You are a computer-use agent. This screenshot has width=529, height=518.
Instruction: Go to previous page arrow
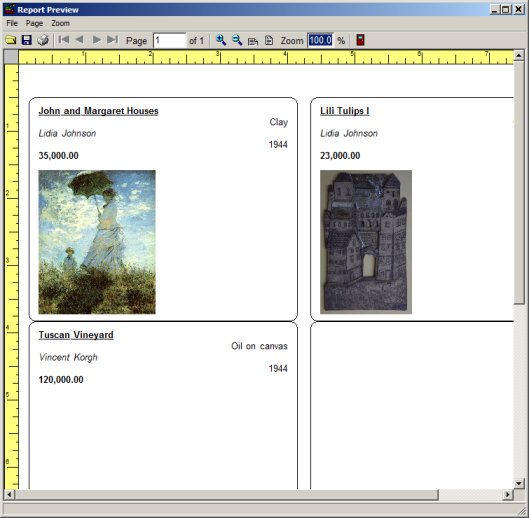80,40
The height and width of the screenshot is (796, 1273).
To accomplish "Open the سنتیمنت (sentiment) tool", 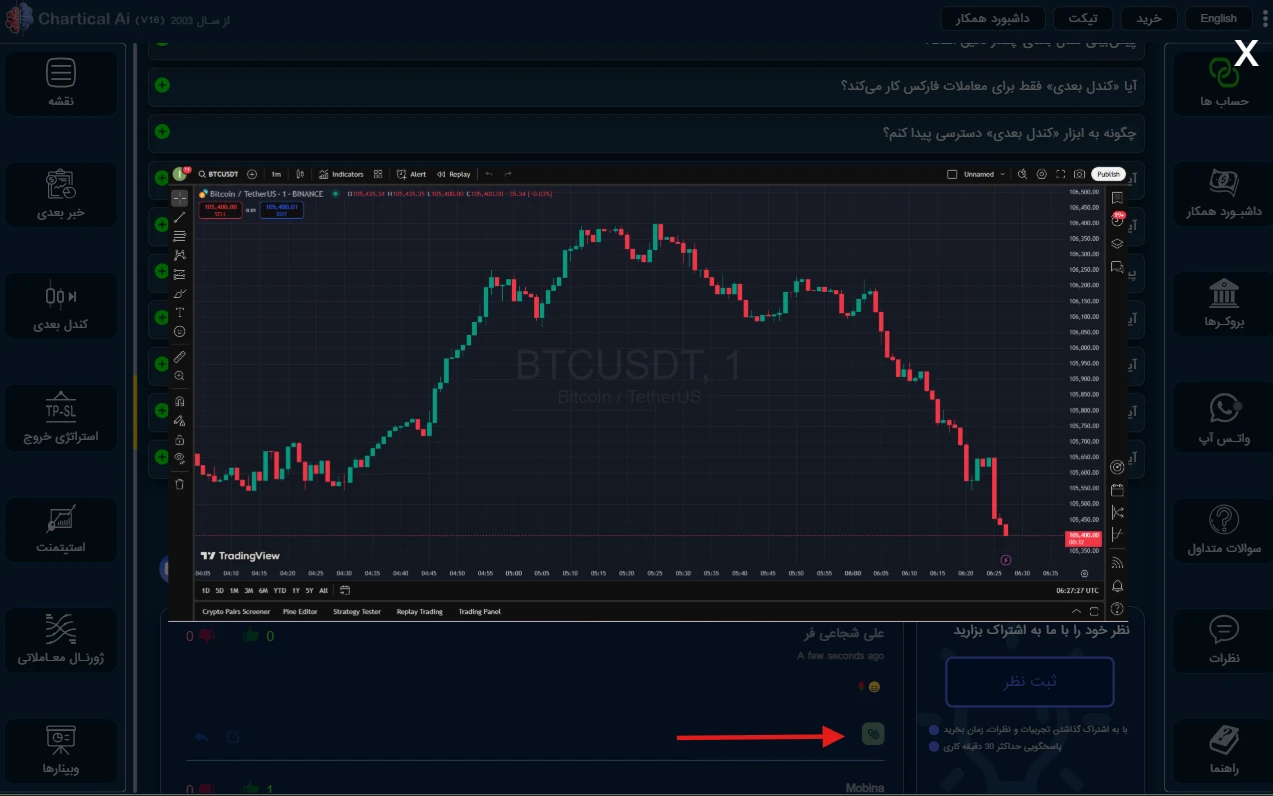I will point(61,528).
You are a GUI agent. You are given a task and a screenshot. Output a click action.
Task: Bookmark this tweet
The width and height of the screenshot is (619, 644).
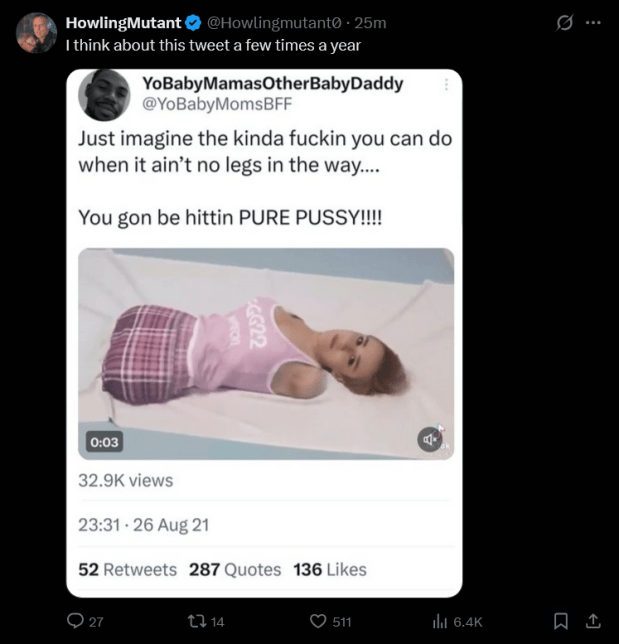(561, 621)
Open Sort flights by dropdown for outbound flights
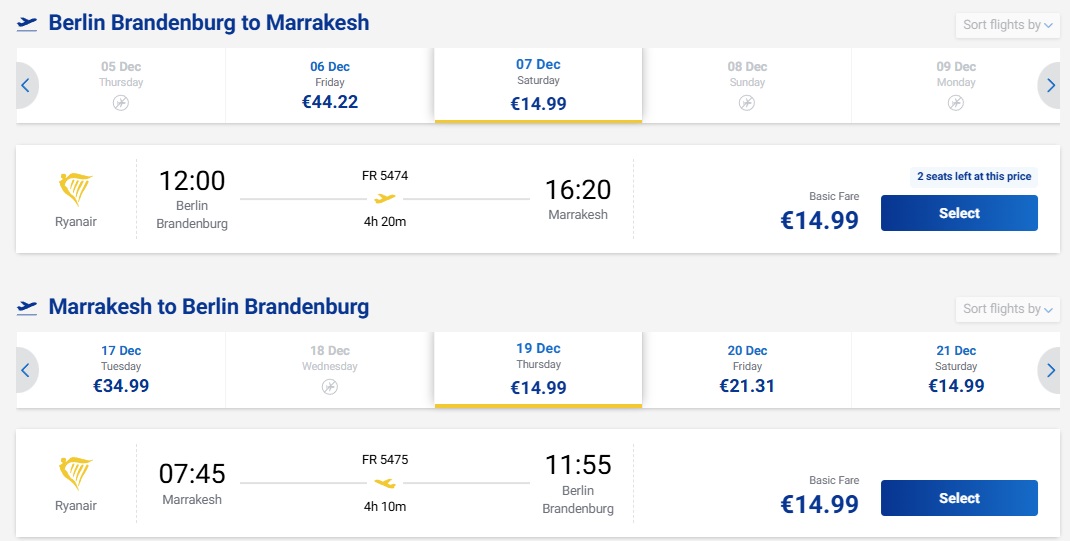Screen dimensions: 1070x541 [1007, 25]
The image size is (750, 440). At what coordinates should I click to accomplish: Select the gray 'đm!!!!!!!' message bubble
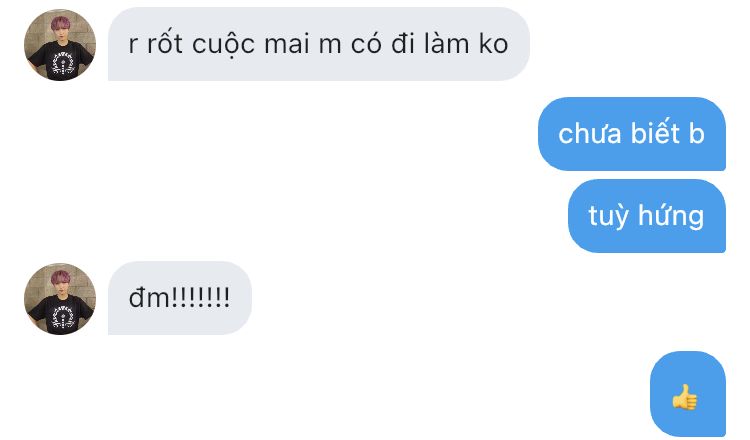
══════════
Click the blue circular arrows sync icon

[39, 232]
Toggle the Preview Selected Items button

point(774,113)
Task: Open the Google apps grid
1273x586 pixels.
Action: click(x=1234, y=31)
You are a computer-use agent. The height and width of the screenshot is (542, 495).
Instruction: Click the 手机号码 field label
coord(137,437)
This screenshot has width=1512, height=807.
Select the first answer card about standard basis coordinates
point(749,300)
══════════
[Task to carry out]
Rewrite the lines starting at the one containing "Task: Open the Google apps grid" and ending at the one containing "coord(137,437)", switching "Instruction" to "Command" and leaving everything else unchanged.

[Output for this task]
Task: Open the Google apps grid
1273x586 pixels.
Action: click(x=1234, y=31)
You are a computer-use agent. The height and width of the screenshot is (542, 495).
Command: Click the 手机号码 field label
coord(137,437)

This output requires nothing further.